Desperaux Art. Poétique, Canto iii, ver. 391, & seq.
Study the court, and know the city well:
So shall your various characters excel.
It was by this that Moliere in his plays
Perhaps, as victor, might have claim'd the bays;
If he, to please the rabble of the town,
Had not sometimes affected the buffoon;
Preferr'd low farce and drollery to wit,
And more like Tabarin than Terence writ.
In that same bag which Scapin doth enclose,
The author of the Misanthrope I lose.
He blames Moliere for endeavouring to please, not only men of a nice judgment, but also the common people. Moliere had some reasons for it, and might have said what Arlequin answered in a like case. “Those jests, said I to him, (to Arlequin) are pleasant enough in your plays; it is pity they are not equally good. I own it, replied he, but they please several young people, who come to our play-house only to laugh, and who laugh at any thing, and very often without knowing why. Our plays are frequently acted before such people, and if our jests were not suited to their capacity, our house would be very often empty. I am sorry, said I to him, that you have almost left your old pieces off; they were well approved by men of sense, they contained many things of good use in morality, and I dare say, that your stage was a place where vice was so effectually ridiculed, that every body found himself inclined to love virtue merely out of reason. Should we act none but our old pieces, replied he, our play-house would be little resorted to, and I will tell you what Cinthio formerly told St Evremond, that good actors
would be starved notwithstanding their excellent plays.” It ought to be observed, that players are at great charges, and that plays are no less designed for the diversion of the people, than for the diversion of the senate; and therefore they must be adapted to the taste of the public, in order to bring a numerous audience; for without that, although they were a perfect compound of ingenious, nice, and exquisite thoughts, the actors would be ruined by them, and they would be of no use to the people.This is what may be said, not only against those who censure Moliere, but also against those who find fault with many other books, because they do not consider the several uses they are designed for, and because there are many things in them which they could wish the author had left out.
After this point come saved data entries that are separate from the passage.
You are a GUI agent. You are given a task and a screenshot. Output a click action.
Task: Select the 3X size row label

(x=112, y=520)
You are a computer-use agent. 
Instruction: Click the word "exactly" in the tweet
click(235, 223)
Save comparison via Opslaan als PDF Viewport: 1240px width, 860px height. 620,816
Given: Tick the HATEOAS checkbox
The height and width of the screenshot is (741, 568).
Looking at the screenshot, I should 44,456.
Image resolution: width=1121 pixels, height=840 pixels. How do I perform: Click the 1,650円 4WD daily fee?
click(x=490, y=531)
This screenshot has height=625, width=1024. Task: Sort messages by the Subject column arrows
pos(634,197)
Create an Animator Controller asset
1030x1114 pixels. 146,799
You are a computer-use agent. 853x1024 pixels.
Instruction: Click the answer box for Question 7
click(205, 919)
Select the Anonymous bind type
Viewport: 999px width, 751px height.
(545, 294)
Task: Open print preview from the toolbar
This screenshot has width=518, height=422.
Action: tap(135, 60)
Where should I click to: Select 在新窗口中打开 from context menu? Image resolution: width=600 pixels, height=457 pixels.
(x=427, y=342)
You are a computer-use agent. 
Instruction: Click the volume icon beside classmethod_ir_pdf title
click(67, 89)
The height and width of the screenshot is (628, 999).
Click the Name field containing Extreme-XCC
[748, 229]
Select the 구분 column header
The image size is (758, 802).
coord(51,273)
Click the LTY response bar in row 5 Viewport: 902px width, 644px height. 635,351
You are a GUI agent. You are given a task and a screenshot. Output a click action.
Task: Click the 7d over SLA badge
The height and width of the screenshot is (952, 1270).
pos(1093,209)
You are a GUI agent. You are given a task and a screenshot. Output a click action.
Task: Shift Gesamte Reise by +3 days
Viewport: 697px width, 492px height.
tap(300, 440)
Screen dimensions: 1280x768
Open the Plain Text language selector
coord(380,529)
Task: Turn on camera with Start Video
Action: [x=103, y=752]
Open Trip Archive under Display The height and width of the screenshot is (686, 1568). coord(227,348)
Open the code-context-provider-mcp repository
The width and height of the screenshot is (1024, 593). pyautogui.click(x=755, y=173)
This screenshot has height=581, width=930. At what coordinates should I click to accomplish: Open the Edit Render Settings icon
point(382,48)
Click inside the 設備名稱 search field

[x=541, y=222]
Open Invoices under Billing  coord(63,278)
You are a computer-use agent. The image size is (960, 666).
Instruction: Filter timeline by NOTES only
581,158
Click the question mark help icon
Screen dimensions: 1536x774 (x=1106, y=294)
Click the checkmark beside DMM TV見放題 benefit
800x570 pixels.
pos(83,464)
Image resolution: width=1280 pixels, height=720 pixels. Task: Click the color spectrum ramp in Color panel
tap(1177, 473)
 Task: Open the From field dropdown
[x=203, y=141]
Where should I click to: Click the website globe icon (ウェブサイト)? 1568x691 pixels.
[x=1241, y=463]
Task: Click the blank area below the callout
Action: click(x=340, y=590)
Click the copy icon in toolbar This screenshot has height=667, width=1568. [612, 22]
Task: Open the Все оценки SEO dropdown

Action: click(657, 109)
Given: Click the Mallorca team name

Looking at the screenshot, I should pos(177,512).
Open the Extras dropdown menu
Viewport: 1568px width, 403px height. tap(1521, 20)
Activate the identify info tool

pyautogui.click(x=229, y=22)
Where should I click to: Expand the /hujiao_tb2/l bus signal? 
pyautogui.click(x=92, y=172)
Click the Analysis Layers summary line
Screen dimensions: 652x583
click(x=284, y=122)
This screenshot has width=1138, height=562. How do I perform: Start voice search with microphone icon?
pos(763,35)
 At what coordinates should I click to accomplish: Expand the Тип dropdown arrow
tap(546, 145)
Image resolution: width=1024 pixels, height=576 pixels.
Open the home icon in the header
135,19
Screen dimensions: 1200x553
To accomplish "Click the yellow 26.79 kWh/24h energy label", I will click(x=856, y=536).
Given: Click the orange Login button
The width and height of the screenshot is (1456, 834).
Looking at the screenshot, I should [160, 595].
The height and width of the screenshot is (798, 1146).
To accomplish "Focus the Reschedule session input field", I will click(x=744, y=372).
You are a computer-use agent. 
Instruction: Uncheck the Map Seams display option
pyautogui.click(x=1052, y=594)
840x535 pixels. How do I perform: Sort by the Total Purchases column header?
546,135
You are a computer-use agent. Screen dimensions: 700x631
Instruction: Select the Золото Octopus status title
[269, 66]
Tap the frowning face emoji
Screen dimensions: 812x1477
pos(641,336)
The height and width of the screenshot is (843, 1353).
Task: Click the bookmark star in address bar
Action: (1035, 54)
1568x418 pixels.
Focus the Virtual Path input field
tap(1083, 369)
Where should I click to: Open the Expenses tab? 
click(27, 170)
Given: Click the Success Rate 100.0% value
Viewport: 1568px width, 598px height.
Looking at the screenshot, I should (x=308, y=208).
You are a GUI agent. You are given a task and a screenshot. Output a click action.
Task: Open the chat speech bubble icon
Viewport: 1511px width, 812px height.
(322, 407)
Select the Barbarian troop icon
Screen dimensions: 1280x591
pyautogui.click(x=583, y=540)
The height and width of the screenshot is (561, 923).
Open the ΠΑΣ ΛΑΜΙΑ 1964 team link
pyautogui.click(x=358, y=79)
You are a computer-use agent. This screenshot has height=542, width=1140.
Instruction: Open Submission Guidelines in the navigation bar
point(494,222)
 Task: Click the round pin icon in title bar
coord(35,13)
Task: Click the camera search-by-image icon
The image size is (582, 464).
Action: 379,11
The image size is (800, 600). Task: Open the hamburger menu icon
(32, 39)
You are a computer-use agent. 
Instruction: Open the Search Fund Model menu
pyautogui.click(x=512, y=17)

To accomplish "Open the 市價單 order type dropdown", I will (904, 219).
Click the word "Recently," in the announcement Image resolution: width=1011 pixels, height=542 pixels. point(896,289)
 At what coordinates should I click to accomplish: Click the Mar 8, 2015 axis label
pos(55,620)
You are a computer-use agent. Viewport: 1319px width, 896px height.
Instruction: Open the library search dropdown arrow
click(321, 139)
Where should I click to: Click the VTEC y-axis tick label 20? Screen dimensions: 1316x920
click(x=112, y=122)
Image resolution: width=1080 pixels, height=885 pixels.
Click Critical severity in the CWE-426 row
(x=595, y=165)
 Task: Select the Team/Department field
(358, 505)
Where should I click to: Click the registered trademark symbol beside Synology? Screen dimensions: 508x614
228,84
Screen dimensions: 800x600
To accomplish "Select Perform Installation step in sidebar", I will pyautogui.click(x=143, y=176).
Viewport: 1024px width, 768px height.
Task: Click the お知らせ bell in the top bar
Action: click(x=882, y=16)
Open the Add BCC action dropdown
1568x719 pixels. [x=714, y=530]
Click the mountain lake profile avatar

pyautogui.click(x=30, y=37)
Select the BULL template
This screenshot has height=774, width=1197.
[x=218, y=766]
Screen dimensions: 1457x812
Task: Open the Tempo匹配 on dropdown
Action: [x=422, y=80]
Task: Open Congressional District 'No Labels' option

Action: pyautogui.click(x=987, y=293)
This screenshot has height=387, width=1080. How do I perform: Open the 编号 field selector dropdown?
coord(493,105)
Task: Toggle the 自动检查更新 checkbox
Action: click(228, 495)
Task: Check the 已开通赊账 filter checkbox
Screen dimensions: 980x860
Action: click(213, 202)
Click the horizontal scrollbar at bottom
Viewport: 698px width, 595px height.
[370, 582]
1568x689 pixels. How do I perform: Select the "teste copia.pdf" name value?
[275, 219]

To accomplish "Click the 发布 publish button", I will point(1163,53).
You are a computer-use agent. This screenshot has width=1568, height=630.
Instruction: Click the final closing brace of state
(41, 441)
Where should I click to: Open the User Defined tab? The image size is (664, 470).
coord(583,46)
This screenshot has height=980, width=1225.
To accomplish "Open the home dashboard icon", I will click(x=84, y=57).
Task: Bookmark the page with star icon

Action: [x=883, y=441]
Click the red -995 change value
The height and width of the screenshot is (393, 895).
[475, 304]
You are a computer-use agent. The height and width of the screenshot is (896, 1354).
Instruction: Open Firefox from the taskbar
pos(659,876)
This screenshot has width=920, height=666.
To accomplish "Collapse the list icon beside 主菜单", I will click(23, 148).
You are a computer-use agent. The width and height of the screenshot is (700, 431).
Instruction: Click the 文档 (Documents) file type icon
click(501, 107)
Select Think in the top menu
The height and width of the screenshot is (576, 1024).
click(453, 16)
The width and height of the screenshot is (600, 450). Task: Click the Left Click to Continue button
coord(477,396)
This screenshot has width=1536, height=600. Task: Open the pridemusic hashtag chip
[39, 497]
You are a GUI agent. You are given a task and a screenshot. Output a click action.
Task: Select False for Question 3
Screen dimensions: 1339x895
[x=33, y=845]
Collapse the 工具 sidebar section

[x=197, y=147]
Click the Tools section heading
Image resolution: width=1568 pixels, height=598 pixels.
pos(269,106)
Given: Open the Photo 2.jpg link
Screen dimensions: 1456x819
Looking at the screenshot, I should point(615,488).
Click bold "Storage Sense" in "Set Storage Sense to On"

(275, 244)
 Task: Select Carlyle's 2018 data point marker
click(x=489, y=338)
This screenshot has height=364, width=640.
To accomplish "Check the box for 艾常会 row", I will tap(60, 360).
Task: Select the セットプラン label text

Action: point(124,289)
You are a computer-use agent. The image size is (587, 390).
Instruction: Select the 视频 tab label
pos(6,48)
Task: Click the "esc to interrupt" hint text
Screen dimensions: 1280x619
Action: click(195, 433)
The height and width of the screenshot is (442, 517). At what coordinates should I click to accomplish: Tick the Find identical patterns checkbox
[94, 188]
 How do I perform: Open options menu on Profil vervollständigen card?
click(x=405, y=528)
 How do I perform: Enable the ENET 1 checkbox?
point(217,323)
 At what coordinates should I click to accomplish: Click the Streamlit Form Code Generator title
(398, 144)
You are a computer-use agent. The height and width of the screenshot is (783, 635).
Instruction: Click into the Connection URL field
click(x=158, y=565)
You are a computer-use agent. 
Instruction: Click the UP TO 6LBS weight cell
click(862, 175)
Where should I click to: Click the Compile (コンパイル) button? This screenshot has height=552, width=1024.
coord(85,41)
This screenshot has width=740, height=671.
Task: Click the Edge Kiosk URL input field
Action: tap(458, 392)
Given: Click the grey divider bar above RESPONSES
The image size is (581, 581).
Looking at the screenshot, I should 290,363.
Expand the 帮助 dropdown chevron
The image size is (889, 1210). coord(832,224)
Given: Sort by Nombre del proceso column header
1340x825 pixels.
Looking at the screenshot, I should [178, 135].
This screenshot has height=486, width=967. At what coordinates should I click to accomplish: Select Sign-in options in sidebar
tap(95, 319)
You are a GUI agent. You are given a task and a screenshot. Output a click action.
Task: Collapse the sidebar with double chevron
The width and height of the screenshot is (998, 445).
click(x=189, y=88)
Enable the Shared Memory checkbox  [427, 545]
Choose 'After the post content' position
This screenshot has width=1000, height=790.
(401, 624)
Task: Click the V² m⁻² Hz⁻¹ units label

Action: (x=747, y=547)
What do I care for that, says one? What is it to me, says another, that such a one had a bad wife? To what purpose so many quotations, so many merry thoughts, so many philosophical reflections, &c? Such are the complaints of those who censure this dictionary: but they will give me leave to tell them, that they want the most necessary notion to pass a right judgment upon this work. They do not consider that it ought to be of some use to all sorts of readers, and that if it had been entirely framed according to the taste of the greatest purists; it would go out of its natural sphere. I would have them to consider, that if I had kept to their notions of perfection, my book would indeed have been acceptable to them, but then many others had been displeased with it, and it had remained in the dust of the booksellers’ warehouses. What a poor thing would two or three large folios be for him, if there were nothing in them but what may please those who pretend to gravity, and to an exquisite taste, and who would have the most copious subjects explained in the shortest way? They may, if they please, make such a reflection as Socrates
made at the sight of a fair; but the fair will nevertheless be as it ought to be.91—Art. Moliere.